ある意味前回の続き。人工知能が書いた小説が星新一賞の一次選考を通過した話とか。
ボードゲームの世界で人口知能が人間を圧倒しつつあるのに加えて、将来は芸術の世界においても、人工知能が台頭し席巻する様になるのか。

前回の続きで言えば、当面は答えは否でしょう。
芸術の定義を著作権法の対象となる範囲「思想又は感情を創作的に表現したもの」とすると、それを享受したいと思う人間が居るのは、商業的な意味で言えば「息抜きがしたい」「笑えるものが見たい」「感動したい」という欲求のためですが、より根本的には「人間と触れ合いたい」故だと考えます。人間は人間に興味があるから、人間の思想又は感情を表現したものに興味があるのです。だから芸術鑑賞は根っこのところでは、創作者と受け手との会話であり、普通のコミュニケーションと何ら変わりありません。日常会話よりも密度が高いだけで。

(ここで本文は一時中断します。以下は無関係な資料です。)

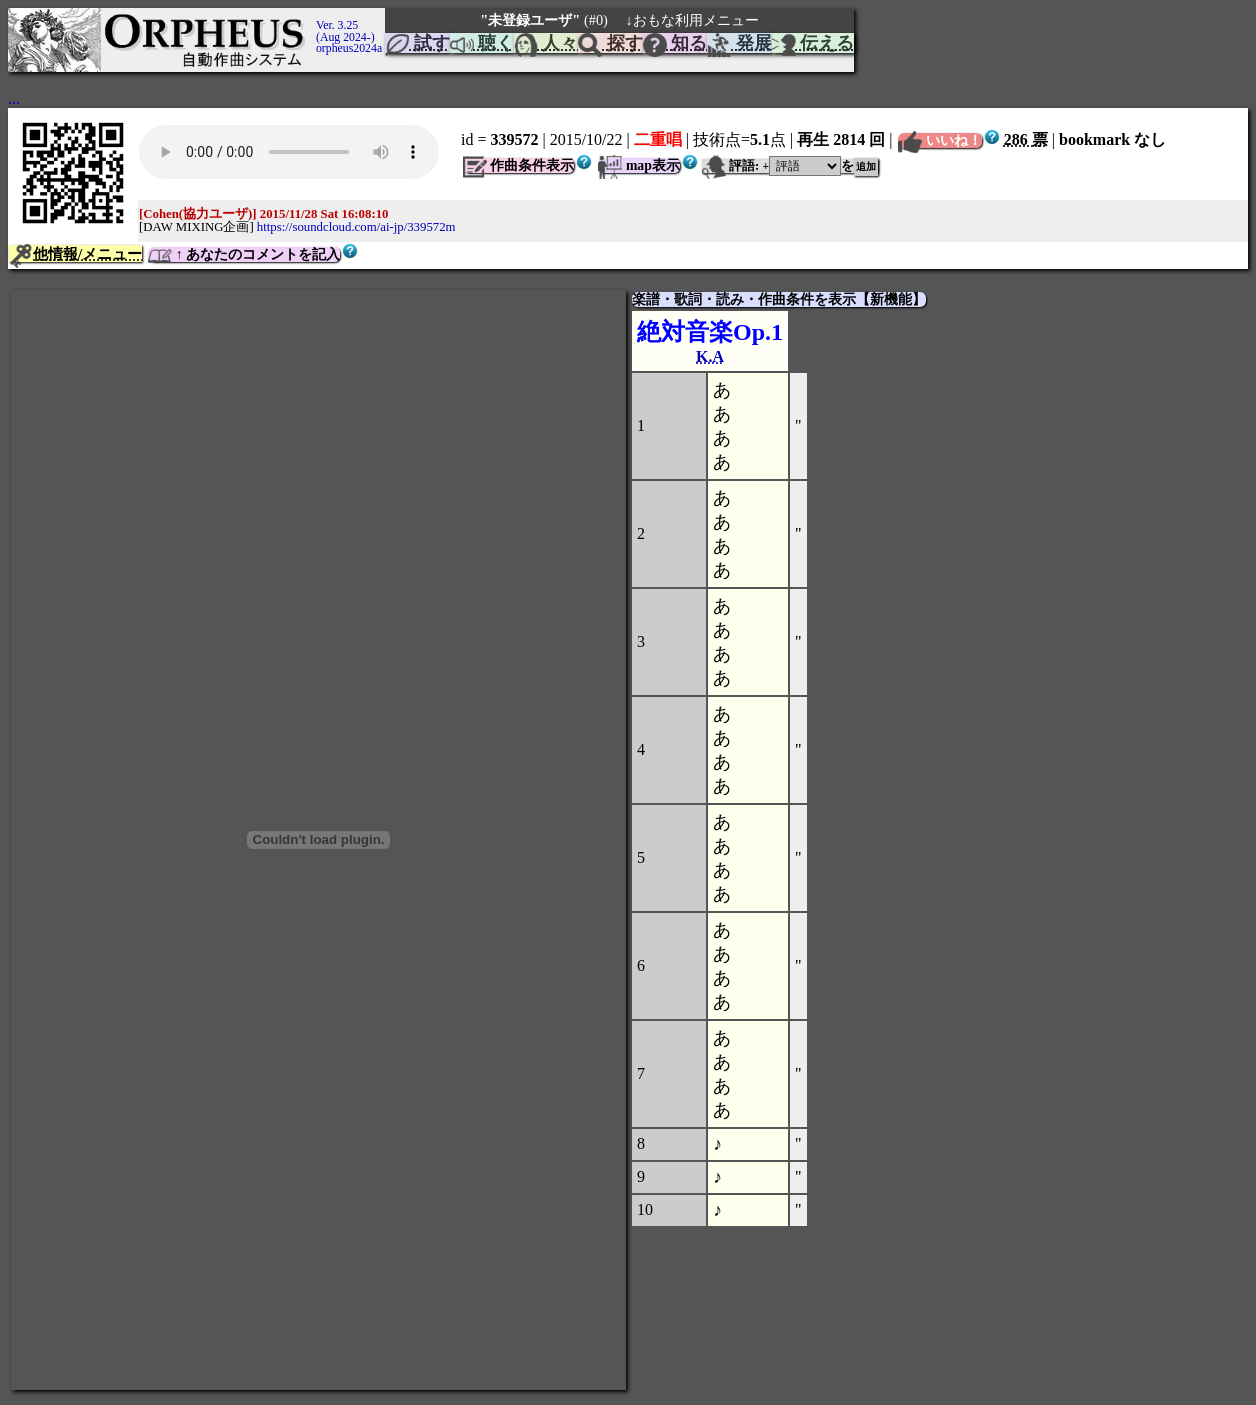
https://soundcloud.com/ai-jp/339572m (356, 227)
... (14, 98)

例えば人工知能が非常に優れた芸術作品を作ったところで、創作者が人工知能だと判明した時点で、芸術作品の価値は大いに損なわれるでしょう。受け手が「人間とのコミュニケーション」だと信じていたものがそうでなかったのですから。
もしも将来、人工知能が人間と対等の存在として認められ、人工知能との恋愛結婚も有り得る程の時代になれば、その時には人工知能による芸術も物珍しさではなく「人間に対する興味」と同類のものとして認められるのでは。

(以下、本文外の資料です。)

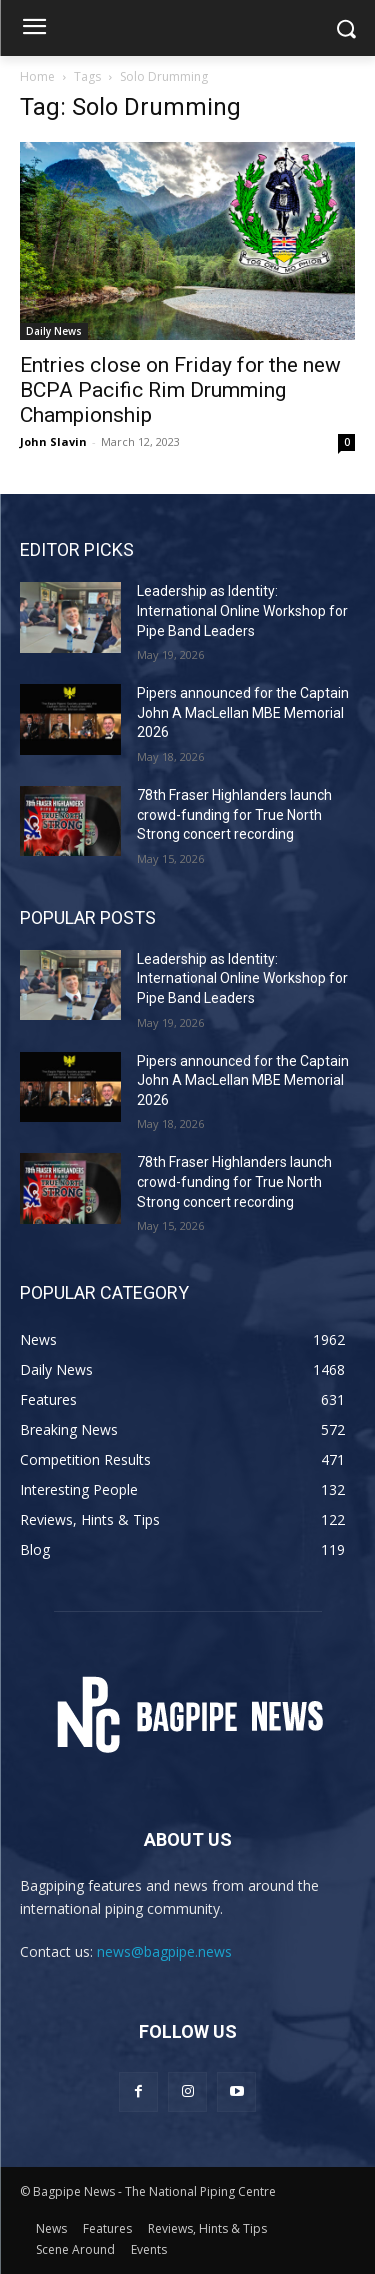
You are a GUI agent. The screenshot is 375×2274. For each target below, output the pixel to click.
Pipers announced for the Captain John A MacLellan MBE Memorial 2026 (243, 712)
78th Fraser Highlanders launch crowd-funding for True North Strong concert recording (234, 814)
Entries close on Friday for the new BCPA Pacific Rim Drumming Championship (180, 390)
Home (37, 76)
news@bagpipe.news (164, 1951)
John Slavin (53, 441)
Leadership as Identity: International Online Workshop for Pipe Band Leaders (242, 610)
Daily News (54, 331)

ちなみにアニメーションは、動いているのは人間ではありませんが、観客は明らかにアニメの向こうに作画なり脚本家なりの作り手の人間を見ていますから、これでも人間同士のコミュニケーションが成り立っていると言えます。
ならロボット演劇はどうなるかといいますと、アニメの延長線上となるか、同上となるか、どっちでしょうねえ。